Add Canada to the list of places planning to ban plastic bags. Prime Minister Justin Trudeau has announced that Canada will ban so-called single-use plastics, which could include shopping bags, drinking straws and eating utensils, by 2021.

According to the CBC, the list of items to be banned is not yet official, but a government source said it will include coffee stir sticks, plates, balloon sticks, and polystyrene cups.

Plastic waste has been getting increased attention in recent years due to the amount of litter it causes and the fact much of it is in oceans and other ecologically sensitive places. There are also significant health concerns over chemicals in plastics being ingested by humans and wildlife.

A plastic bag ban in New York State is set to take effect in March 2020.

The Canadian government is also part of an international effort to find ways to reduce the amount of plastic ending up in oceans. It signed the Ocean Plastics Charter at the G7 Summit held in Charlevoix, Québec last year. France, Germany, Italy, Britain and the European Union are the other participants.

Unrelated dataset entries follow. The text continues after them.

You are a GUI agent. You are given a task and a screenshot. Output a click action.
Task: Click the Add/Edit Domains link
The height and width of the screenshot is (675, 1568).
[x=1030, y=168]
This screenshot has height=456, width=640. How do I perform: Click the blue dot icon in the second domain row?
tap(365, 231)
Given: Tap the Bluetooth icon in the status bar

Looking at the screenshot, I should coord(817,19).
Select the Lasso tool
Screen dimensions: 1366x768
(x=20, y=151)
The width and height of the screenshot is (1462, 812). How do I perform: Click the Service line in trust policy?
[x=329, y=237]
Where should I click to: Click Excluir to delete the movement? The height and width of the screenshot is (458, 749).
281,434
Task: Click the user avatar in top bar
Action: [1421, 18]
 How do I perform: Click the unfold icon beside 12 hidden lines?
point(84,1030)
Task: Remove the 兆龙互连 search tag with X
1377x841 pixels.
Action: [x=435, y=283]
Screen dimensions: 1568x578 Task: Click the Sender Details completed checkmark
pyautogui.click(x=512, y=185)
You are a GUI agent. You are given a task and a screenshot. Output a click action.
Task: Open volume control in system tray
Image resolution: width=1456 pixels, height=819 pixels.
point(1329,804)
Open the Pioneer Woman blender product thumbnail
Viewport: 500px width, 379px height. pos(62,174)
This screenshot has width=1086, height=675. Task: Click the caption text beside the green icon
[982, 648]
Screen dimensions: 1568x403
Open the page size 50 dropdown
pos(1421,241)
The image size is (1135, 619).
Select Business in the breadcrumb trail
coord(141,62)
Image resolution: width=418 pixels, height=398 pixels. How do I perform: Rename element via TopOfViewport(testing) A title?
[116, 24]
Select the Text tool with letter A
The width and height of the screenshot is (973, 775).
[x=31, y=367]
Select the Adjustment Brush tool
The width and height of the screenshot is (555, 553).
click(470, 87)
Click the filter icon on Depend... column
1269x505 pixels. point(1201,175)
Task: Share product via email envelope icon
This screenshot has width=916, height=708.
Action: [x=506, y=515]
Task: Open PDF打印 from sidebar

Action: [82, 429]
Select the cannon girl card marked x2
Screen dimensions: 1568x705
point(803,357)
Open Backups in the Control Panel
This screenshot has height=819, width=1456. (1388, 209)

Littering and waste management has been getting increased attention recently in Canada. According to Environment and Climate Change Canada, Canadians throw away 34 million plastic bags each day that often end up in landfill sites. 

On June 7, the Ontario government appointed a special advisor to provide direction to the Minister of the Environment, Conservation and Parks on how to develop a new anti-littering program across the province and how to revamp recycling programs so more responsibility is put on producers rather than consumers and municipal governments.

Recycling rates in Ontario have not increased for 15 years and provincial public anti-littering campaigns have declined.

In Argenteuil County, Québec, the county government recently appointed nine citizens as “ambassadors” on how to better sort their household waste, with the goal that none of it ends up going to the landfill site. The county is attempting a zero-landfill waste goal and has expanded municipal composting programs in its towns and villages.

In Hawkesbury, Ontario, council recently approved a motion to have town staff examine if the fine for littering should be increased. Right now, it is a flat fine of $253 and the littering law was written 30 years ago. Some Ontario towns and cities have increased their littering fine to $1,000. 

Mayor Paula Assaly wants littering to decline and for there to be a greater sense of pride in the town and its appearance. A group of volunteers called eClean Hawkesbury has been regularly meeting on weekends to clean up trash at various locations around town.